▶ STATED EXERCISE
Format every item below as a Markdown table with the columns "Row" and "Line". Put the row number in the first column and the line in the second, and leave out blank lines.

——

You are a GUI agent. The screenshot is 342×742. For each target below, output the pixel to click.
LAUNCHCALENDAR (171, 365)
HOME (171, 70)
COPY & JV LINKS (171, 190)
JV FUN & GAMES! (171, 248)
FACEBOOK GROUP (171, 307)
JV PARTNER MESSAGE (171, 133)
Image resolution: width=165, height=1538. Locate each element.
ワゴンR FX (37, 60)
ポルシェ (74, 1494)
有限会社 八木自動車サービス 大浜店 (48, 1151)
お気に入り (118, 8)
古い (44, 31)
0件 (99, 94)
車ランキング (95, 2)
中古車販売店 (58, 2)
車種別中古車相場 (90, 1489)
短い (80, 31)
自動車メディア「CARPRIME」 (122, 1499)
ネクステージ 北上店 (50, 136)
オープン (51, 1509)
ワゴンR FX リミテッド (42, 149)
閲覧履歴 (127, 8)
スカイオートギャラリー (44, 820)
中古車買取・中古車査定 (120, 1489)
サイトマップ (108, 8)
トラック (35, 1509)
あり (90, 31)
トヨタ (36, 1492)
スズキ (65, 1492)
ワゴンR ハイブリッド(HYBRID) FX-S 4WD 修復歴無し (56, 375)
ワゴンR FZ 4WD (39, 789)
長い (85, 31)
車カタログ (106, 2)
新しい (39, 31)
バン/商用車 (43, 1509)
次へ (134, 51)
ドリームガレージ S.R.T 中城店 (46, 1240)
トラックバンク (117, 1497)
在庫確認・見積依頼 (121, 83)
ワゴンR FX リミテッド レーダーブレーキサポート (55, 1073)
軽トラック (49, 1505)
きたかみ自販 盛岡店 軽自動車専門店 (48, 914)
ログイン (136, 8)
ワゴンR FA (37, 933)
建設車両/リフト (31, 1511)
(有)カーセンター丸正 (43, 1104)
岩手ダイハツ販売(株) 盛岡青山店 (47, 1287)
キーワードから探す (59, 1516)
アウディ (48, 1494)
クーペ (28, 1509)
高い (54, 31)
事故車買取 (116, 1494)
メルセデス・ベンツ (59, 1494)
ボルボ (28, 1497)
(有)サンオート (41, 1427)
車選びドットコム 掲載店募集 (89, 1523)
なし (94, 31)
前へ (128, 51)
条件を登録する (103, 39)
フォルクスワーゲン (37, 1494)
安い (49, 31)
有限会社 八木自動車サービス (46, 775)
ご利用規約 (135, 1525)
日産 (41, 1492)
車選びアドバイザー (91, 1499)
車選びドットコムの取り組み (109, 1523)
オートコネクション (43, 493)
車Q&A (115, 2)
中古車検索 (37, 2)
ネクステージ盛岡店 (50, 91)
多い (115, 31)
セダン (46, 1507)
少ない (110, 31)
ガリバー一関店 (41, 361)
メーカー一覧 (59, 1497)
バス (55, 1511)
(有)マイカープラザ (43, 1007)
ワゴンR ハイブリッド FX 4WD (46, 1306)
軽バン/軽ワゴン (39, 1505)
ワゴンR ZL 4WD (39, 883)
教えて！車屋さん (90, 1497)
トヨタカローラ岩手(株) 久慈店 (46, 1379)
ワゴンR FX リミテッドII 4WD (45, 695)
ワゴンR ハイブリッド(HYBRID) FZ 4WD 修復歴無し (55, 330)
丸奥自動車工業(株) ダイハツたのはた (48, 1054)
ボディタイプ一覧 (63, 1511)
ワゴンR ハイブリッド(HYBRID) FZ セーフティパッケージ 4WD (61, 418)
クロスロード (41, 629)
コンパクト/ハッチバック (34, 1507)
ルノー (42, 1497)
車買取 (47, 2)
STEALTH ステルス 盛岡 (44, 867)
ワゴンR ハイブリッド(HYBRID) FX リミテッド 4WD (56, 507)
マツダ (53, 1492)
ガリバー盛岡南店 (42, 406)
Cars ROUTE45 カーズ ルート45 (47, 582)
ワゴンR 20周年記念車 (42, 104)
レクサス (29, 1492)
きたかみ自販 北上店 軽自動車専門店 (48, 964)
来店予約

——

▶ PROBLEM SOLUTION
| Row | Line |
|---|---|
| 1 | You are a GUI agent. The screenshot is 342×742. For each target below, output the pixel to click. |
| 2 | LAUNCHCALENDAR (171, 365) |
| 3 | HOME (171, 70) |
| 4 | COPY & JV LINKS (171, 190) |
| 5 | JV FUN & GAMES! (171, 248) |
| 6 | FACEBOOK GROUP (171, 307) |
| 7 | JV PARTNER MESSAGE (171, 133) |
| 8 | Image resolution: width=165, height=1538. Locate each element. |
| 9 | ワゴンR FX (37, 60) |
| 10 | ポルシェ (74, 1494) |
| 11 | 有限会社 八木自動車サービス 大浜店 (48, 1151) |
| 12 | お気に入り (118, 8) |
| 13 | 古い (44, 31) |
| 14 | 0件 (99, 94) |
| 15 | 車ランキング (95, 2) |
| 16 | 中古車販売店 (58, 2) |
| 17 | 車種別中古車相場 (90, 1489) |
| 18 | 短い (80, 31) |
| 19 | 自動車メディア「CARPRIME」 (122, 1499) |
| 20 | ネクステージ 北上店 (50, 136) |
| 21 | オープン (51, 1509) |
| 22 | ワゴンR FX リミテッド (42, 149) |
| 23 | 閲覧履歴 (127, 8) |
| 24 | スカイオートギャラリー (44, 820) |
| 25 | 中古車買取・中古車査定 (120, 1489) |
| 26 | サイトマップ (108, 8) |
| 27 | トラック (35, 1509) |
| 28 | あり (90, 31) |
| 29 | トヨタ (36, 1492) |
| 30 | スズキ (65, 1492) |
| 31 | ワゴンR ハイブリッド(HYBRID) FX-S 4WD 修復歴無し (56, 375) |
| 32 | ワゴンR FZ 4WD (39, 789) |
| 33 | 長い (85, 31) |
| 34 | 車カタログ (106, 2) |
| 35 | 新しい (39, 31) |
| 36 | バン/商用車 (43, 1509) |
| 37 | 次へ (134, 51) |
| 38 | ドリームガレージ S.R.T 中城店 (46, 1240) |
| 39 | トラックバンク (117, 1497) |
| 40 | 在庫確認・見積依頼 (121, 83) |
| 41 | ワゴンR FX リミテッド レーダーブレーキサポート (55, 1073) |
| 42 | 軽トラック (49, 1505) |
| 43 | きたかみ自販 盛岡店 軽自動車専門店 (48, 914) |
| 44 | ログイン (136, 8) |
| 45 | ワゴンR FA (37, 933) |
| 46 | 建設車両/リフト (31, 1511) |
| 47 | (有)カーセンター丸正 (43, 1104) |
| 48 | 岩手ダイハツ販売(株) 盛岡青山店 (47, 1287) |
| 49 | キーワードから探す (59, 1516) |
| 50 | アウディ (48, 1494) |
| 51 | クーペ (28, 1509) |
| 52 | 高い (54, 31) |
| 53 | 事故車買取 (116, 1494) |
| 54 | メルセデス・ベンツ (59, 1494) |
| 55 | ボルボ (28, 1497) |
| 56 | (有)サンオート (41, 1427) |
| 57 | 車選びドットコム 掲載店募集 (89, 1523) |
| 58 | なし (94, 31) |
| 59 | 前へ (128, 51) |
| 60 | 条件を登録する (103, 39) |
| 61 | フォルクスワーゲン (37, 1494) |
| 62 | 安い (49, 31) |
| 63 | 有限会社 八木自動車サービス (46, 775) |
| 64 | ご利用規約 (135, 1525) |
| 65 | 日産 (41, 1492) |
| 66 | 車選びアドバイザー (91, 1499) |
| 67 | 車選びドットコムの取り組み (109, 1523) |
| 68 | オートコネクション (43, 493) |
| 69 | 車Q&A (115, 2) |
| 70 | 中古車検索 (37, 2) |
| 71 | ネクステージ盛岡店 (50, 91) |
| 72 | 多い (115, 31) |
| 73 | セダン (46, 1507) |
| 74 | 少ない (110, 31) |
| 75 | ガリバー一関店 (41, 361) |
| 76 | メーカー一覧 (59, 1497) |
| 77 | バス (55, 1511) |
| 78 | (有)マイカープラザ (43, 1007) |
| 79 | ワゴンR ハイブリッド FX 4WD (46, 1306) |
| 80 | 軽バン/軽ワゴン (39, 1505) |
| 81 | ワゴンR ZL 4WD (39, 883) |
| 82 | 教えて！車屋さん (90, 1497) |
| 83 | トヨタカローラ岩手(株) 久慈店 (46, 1379) |
| 84 | ワゴンR FX リミテッドII 4WD (45, 695) |
| 85 | ワゴンR ハイブリッド(HYBRID) FZ 4WD 修復歴無し (55, 330) |
| 86 | 丸奥自動車工業(株) ダイハツたのはた (48, 1054) |
| 87 | ボディタイプ一覧 (63, 1511) |
| 88 | ワゴンR ハイブリッド(HYBRID) FZ セーフティパッケージ 4WD (61, 418) |
| 89 | クロスロード (41, 629) |
| 90 | コンパクト/ハッチバック (34, 1507) |
| 91 | ルノー (42, 1497) |
| 92 | 車買取 (47, 2) |
| 93 | STEALTH ステルス 盛岡 (44, 867) |
| 94 | ワゴンR ハイブリッド(HYBRID) FX リミテッド 4WD (56, 507) |
| 95 | マツダ (53, 1492) |
| 96 | ガリバー盛岡南店 (42, 406) |
| 97 | Cars ROUTE45 カーズ ルート45 (47, 582) |
| 98 | ワゴンR 20周年記念車 (42, 104) |
| 99 | レクサス (29, 1492) |
| 100 | きたかみ自販 北上店 軽自動車専門店 (48, 964) |
| 101 | 来店予約 |